Source extract =>
We need to count number of rows or columns whose sum is equal to 16 or 15. So find sum of all rows and columns and if their sum is equal to 16 or 15 then increment the count. Therefore, sum of column {2, 5, 9} = 16 and sum column {3, 2, 10} = 15. Hence, the count is equal to 2. 

C++




// C++ program to Count number of rows and
// columns having sum is equal to sum of 
// any diagonal in matrix
#include <iostream>
#define n 4
using namespace std;
  
  
// function to count number of rows countnd columns
// whose sum is equal to sum of any diagonal
int count(int arr[][n])
{
    int diag1 = 0, diag2 = 0;
    int row = 0, col = 0, count = 0;
  
    for (int i = 0, j = n - 1; i < n; i++, j--)
    {
        // sum of principal diagonal
        diag1 += arr[i][i];
  
        // sum of secondary diagonal
        diag2 += arr[i][j];
    }
  
    // Find the sum of individual
    // row and column
    for (int i = 0; i < n; i++) {
        row = 0, col = 0;
          
        for (int j = 0; j < n; j++) {
            row = row + arr[i][j];
        }
        for (int j = 0; j < n; j++) {
            col = col + arr[j][i];
        }
        if ((row == diag1) || (row == diag2)) {
            count++;
        }
        if ((col == diag1) || (col == diag2))

Recorded information =>
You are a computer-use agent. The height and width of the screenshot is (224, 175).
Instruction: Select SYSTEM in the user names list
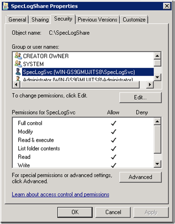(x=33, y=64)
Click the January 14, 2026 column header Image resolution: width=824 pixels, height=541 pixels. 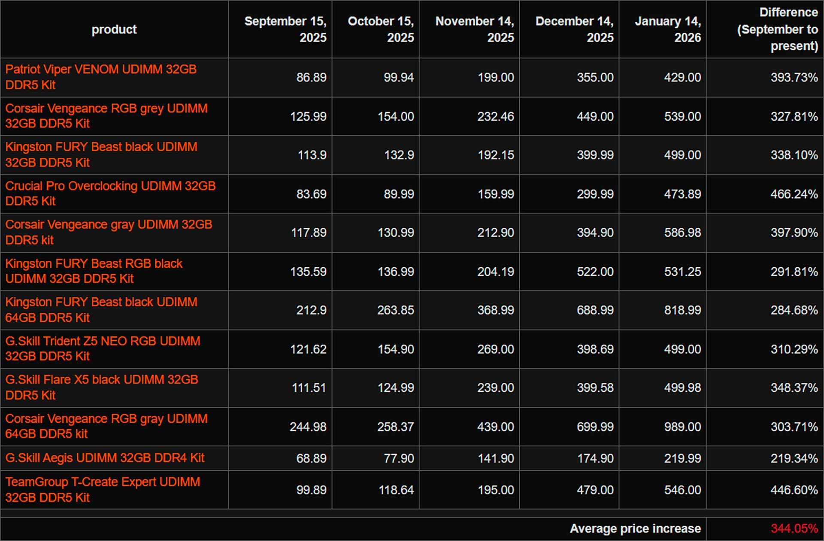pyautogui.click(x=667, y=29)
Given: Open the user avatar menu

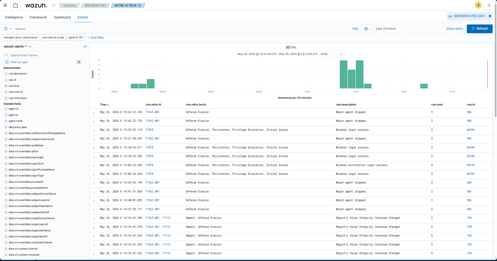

--

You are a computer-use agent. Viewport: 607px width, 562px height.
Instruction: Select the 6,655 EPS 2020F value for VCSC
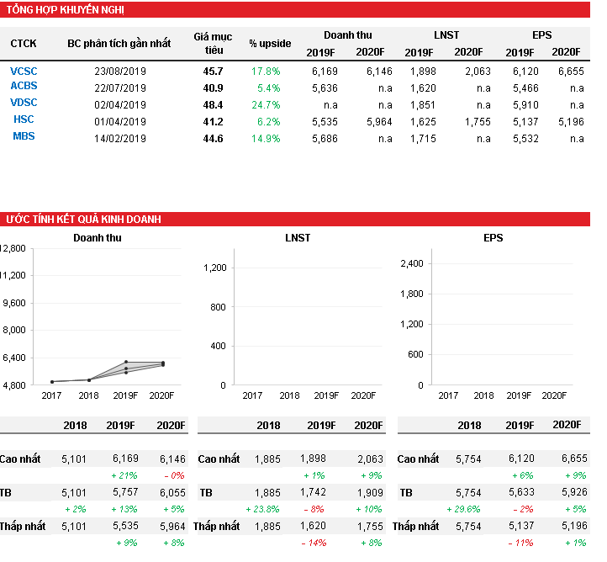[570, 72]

---

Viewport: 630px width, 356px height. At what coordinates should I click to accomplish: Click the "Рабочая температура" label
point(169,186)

Tasks =>
- A) Summarize the matrix diagonal excerpt in two sentences.
- B) Write out the matrix diagonal excerpt verbatim, everything from "We need to count" down to "equal to 2.".
- C) Extend the matrix diagonal excerpt onward from the point where it stops.
The rows above are not needed for any of this.

Expected responses =>
- A) The matrix diagonal excerpt describes counting a matrix's rows and columns whose sum equals 16 or 15, and its example reaches a count of 2. Its C++ program adds up the principal and secondary diagonals, then sums each row and column and increments the count when a row's sum matches either diagonal sum.

- B)
We need to count number of rows or columns whose sum is equal to 16 or 15. So find sum of all rows and columns and if their sum is equal to 16 or 15 then increment the count. Therefore, sum of column {2, 5, 9} = 16 and sum column {3, 2, 10} = 15. Hence, the count is equal to 2.

- C)
            count++;
    }
      
    return count;
}
  
// Driver code
int main()
{
    int arr[n][n] = { { 7, 2, 3, 5 },
                    { 4, 5, 6, 3 },
                    { 7, 9, 10, 12 },
                    { 1, 5, 4, 3 } };    
    cout << count(arr) << endl;
}


Java




// Java program to Count number of rows and
// columns having sum is equal to sum of
// any diagonal in matrix
  
import java.io.*;
  
class GFG {
  
    static int n = 4;
      
    // function to count number of rows countnd 
    // columns whose sum is equal to sum of any
    // diagonal
    static int count(int arr[][])
    {
          
        int diag1 = 0, diag2 = 0;
        int row = 0, col = 0, count = 0;
  
        for (int i = 0, j = n - 1; i < n; i++, j--) 
        {
              
            // sum of principal diagonal
            diag1 += arr[i][i];
  
            // sum of secondary diagonal
            diag2 += arr[i][j];
        }
  
        // Find the sum of individual
        // row and column
        for (int i = 0; i < n; i++) {
            row = 0;
            col = 0;
  
            for (int j = 0; j < n; j++) {
                row = row + arr[i][j];
            }
              
            for (int j = 0; j < n; j++) {
                col = col + arr[j][i];
            }
              
            if ((row == diag1) || (row == diag2)) 
                count++;
              
            if ((col == diag1) || (col == diag2))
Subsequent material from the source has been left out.